__Source text__:
** BEGIN **

Oil drilling in the Canaries – how to stop “petroleum pirates”?

BY: Agata Mrowiec



Earlier this week, several European political and social actors met up for the second time in the European Parliament to categorically oppose Repsol’s plans for oil prospects in waters off the Canary Islands (Lanzarote and Fuerteventura), a project authorized by the Spanish government.

Oceana doesn’t approve the decision of the Supreme Court that might contribute to the destruction of the 25 marine areas and 82 protected species documented during its expedition in the area. Moreover, the project is also jeopardizing the conservation of protected areas such as Isla Graciosa, known as the “ocean lung”.

The Office for Global Action (OAG), which is a technical department of the Government of Lanzarote, already organized a first meeting in Brussels on July the 9th during which political groups and environmental organizations prepared to fight against the oil drilling initiative. Since then, not much has changed, still allowing the multinational oil company to begin its first exploration works in October 2014.

The Canary Islands is one of the largest marine areas in the whole of Europe with 40% of its territory under protection of the Spanish law, the UN and the EU conventions. Internationally recognized as a “Particularly Sensitive Sea Area” for shipping, it forms a part of Natura 2000 network. A place for 19,550 species and 693 subspecies of fauna together with marine and land flora, the zone covers 150 protected nature areas including endangered groups.

** END **

__Tasks and exercises__:
1. Answer these from the article on oil drilling in the Canaries:
(a) How many marine areas and protected species did Oceana document during its expedition?
(b) On what date did the first meeting in Brussels take place?
(c) What percentage of the Canary Islands' territory is under protection?
2. Name every individual island mentioned in the article on oil drilling in the Canaries.
3. Pick up the article on oil drilling in the Canaries after its final sentence and keep writing.

__Supplied information__:
** BEGIN **

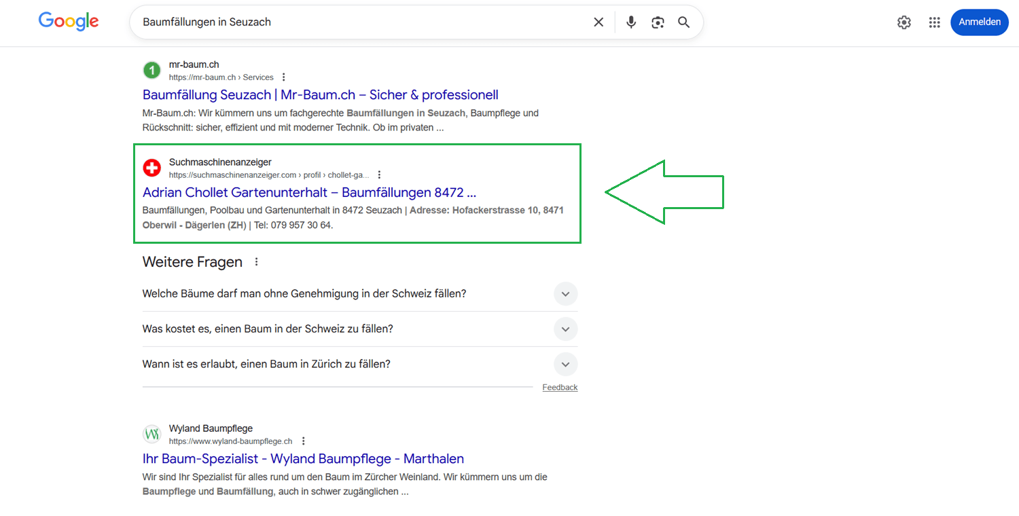1019x516 pixels.
Task: Expand 'Was kostet es, einen Baum' question
Action: (x=565, y=329)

** END **

__Task-by-task answers__:
1.
(a) 25 marine areas and 82 protected species.
(b) July 9.
(c) 40%.

2. Lanzarote, Fuerteventura, Isla Graciosa

3.
Also, the archipelago of the Canary Islands is widely known as a major tourist destination, whereby tourism represents 54% of the GDP in both Lanzarote and Fuerteventura islands. It is only within 50 km from these islands, where Repsol’s digging operations will soon take place. Local authorities together with Spanish citizens have raised a strong voice of protest against the planned action where a possible accident of oil spill and leak will result in “disastrous impact for the territories with a high ecological value and great potential for eco-tourism.”

European and local representatives have come up with a manifesto calling for immediate action to halt this damaging process. International demonstrations against the exploratory drilling in The Canaries will take place on the 18th of October. On that day, a campaign has been planned  called “one hour for the Canaries”, where people from all over the world are asked to take a picture with the message expressing solidarity against the oil exploration in the islands and diffuse it via social media channels. Oceana fully supports the campaign against offshore drilling and invites you to join the common fight.

Paradoxically enough, despite the popular fierce critics for Repsol’s mining project, a few days ago the multinational company was awarded “Best Energy Company of the Year” and its chairman, Antonio Brufau, “Chief executive of the Year”, by one of the most prestigious magazines in the energy sector.